Corporations in Costa Rica, particularly those in the export and tourism sectors, generally enjoy a positive reputation within the country as engines of growth and practitioners of Responsible Business Conduct (RBC).  The Costa Rica government actively highlights its role in attracting high-tech companies to Costa Rica; the strong RBC culture that many of those companies cultivate has become part of that winning package.  Large multinational companies commonly pursue RBC goals in line with their corporate goals and have found it beneficial to publicize RBC orientation and activities in Costa Rica.  Many smaller companies, particularly in the tourism sector, have integrated community outreach activities into their way of doing business. There is a general awareness of RBC among both producers and consumers in Costa Rica.

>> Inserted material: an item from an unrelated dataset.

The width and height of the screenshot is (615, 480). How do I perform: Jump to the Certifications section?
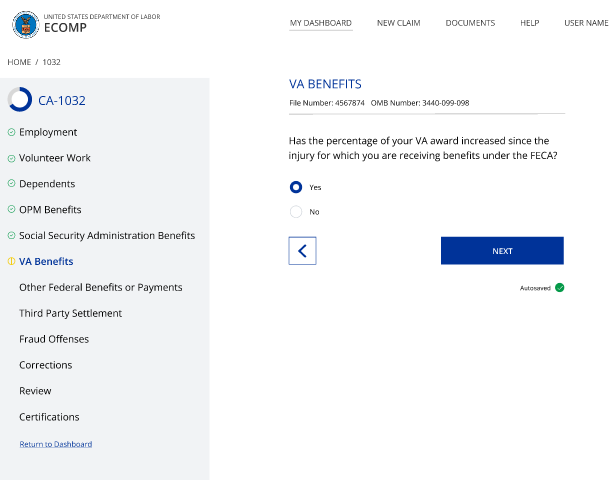coord(49,417)
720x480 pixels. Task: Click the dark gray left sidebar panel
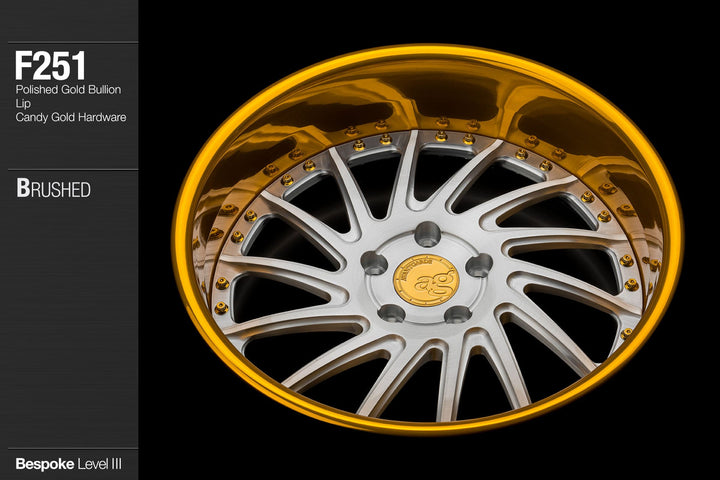69,320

Multinational enterprises in Costa Rica have not been associated in recent decades in any systematic or high-profile way with alleged human or labor rights violations.  The Costa Rican government maintains and enforces laws with respect to labor and employment rights, consumer protection and environmental protection.  Costa Rica has no legal mineral extraction industry with its accompanying issues, but illegal small scale gold mining, particularly in the north of the country, is a focal point of serious environmental damage, organized crime, and social disruption.  Large scale industrial agriculture is also occasionally the focus of health or environmental complaints, including in recent years the pineapple industry for allegedly affecting water supplies and a banana producer with many workers with rashes allegedly induced by pesticide use. The government appears to respond appropriately. Indigenous communities in specific areas of the country have longstanding grievances against non-indigenous encroachment on their reserves, which has led to recent incidents of violence.

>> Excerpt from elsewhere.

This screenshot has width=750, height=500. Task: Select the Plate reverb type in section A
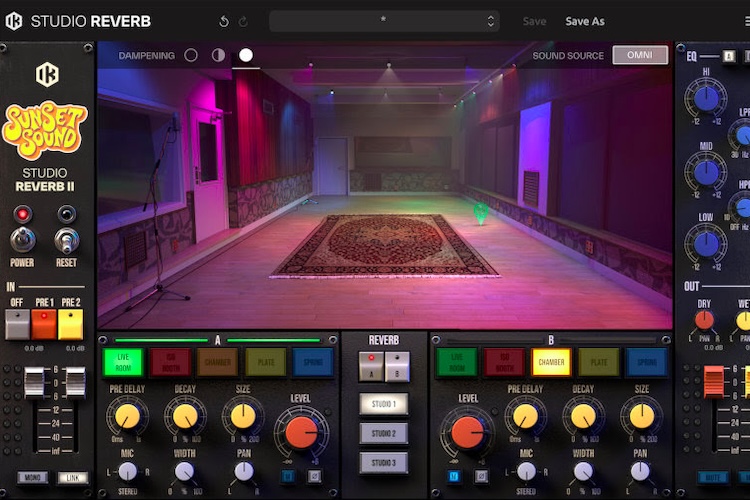point(267,362)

Costa Rica encourages foreign and local enterprises to follow generally accepted RBC principles such as the OECD Guidelines for Multinational Enterprises (MNE) and maintains a national contact point for OECD MNE guidelines within the Ministry of Foreign Trade (see https://www.comex.go.cr/punto-nacional-de-contacto/  or  http://www.oecd.org/investment/mne/ncps.htm ). Costa Rica has been a participant since 2011 in the Montreux Document reaffirming the obligations of states regarding private military and security companies during armed conflict.

Costa Rica has a national climate strategy and a sophisticated system for monitoring natural capital, biodiversity, and ecosystem services. While the Central Bank compiles environmental accounts ( https://www.bccr.fi.cr/en/Economic-Indicators/environmental-accounts ), the Ministry of Environment and Energy oversees policies on environmental impact assessments and emissions. As part of Costa Rica’s nationally determined contribution to the United National Framework on Climate Change, Costa Rica targets maximum national net emissions in 2030 of 9.11 million tons of CO2. This number is consistent with the targeted trajectory of their National Decarbonization Plan which seeks to achieve net-zero emissions by 2050. Within the transportation sector Costa Rica aims to adopt standards to migrate towards a zero-emission motorcycle fleet by 2025, have 8% of their fleet of small vehicles be electric, and by 2030 have 8% of the public transportation fleet fully electric. There are currently no regulatory incentives or rebates for private sector contributions to achieve these goals. Costa Rican government efforts to reach net-zero emissions are largely limited to encouraging purchase and use of electric vehicles through tax reduction. In the absence of any significant budget for climate change response, the Costa Rican government necessarily relies on the private sector and international donors to implement its ambitions to be net zero by 2050. Costa Rica supports labels or designations meant to encourage good behavior with some considerable success: blue flag program at beaches and the Costa Rican country brand “Essential Costa Rica”. Official procurement policies do not include environmental or green growth considerations beyond those otherwise mandated by law.